Sheela-na-gig, Ballymacgibbon, Co. Mayo
Co. Mayo |
Ecclesiastical Sites
A medieval stone carving of a sheela-na-gig, one of those confrontational, sexually explicit female figures found on Irish churches and castles whose precise purpose remains debated by scholars, has had a quietly eventful afterlife in County Mayo.
The figure now sits in the porch of the modern Roman Catholic church in Cross village, a setting that feels both incongruous and oddly fitting for a carving with such a long and complicated relationship with Christian architecture.

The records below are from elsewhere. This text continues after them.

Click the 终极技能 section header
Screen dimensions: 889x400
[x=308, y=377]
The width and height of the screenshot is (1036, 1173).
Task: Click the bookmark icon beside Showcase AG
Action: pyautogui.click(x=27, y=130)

The sheela-na-gig was originally positioned in Killursagh church, where it would have occupied the kind of liminal architectural space these carvings typically favour. By 1867, when the antiquarian William Wilde recorded it as a stone figure carved in relief, it had already been removed from the church and built into a nearby coach house, a fate that was not unusual for sculptures considered embarrassing or simply inconvenient by later generations. The 1968 publication by O Lochlainn preserved Wilde's account, keeping the carving in the scholarly record even as its physical location remained uncertain. It was not until 2012 that new information confirmed both the carving's identity as a sheela-na-gig and its current whereabouts in the church porch at Cross village, a journey from medieval ecclesiastical stonework to coach house wall to modern porch entrance that spans several centuries and a fair amount of institutional amnesia.